§ **Directions for this task**
List every line in this data where the string "screenshot" occurs.

§ **Records supplied**
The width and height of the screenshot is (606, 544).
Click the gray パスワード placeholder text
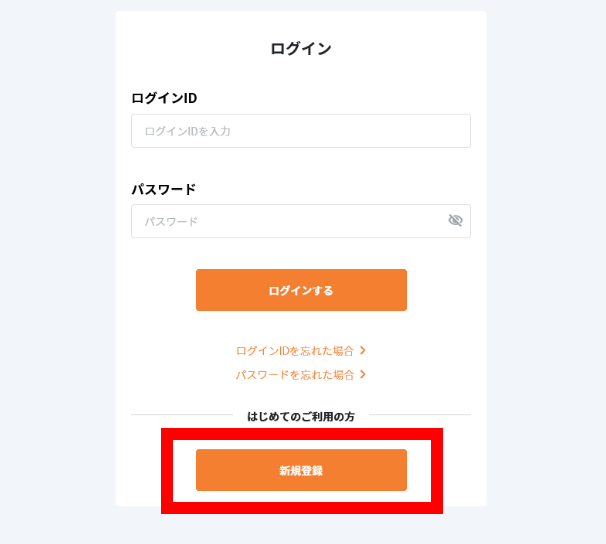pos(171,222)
--
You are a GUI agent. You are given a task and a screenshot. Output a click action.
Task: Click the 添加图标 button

§ **Answer to this task**
The width and height of the screenshot is (606, 544).
You are a GUI agent. You are given a task and a screenshot. Output a click action.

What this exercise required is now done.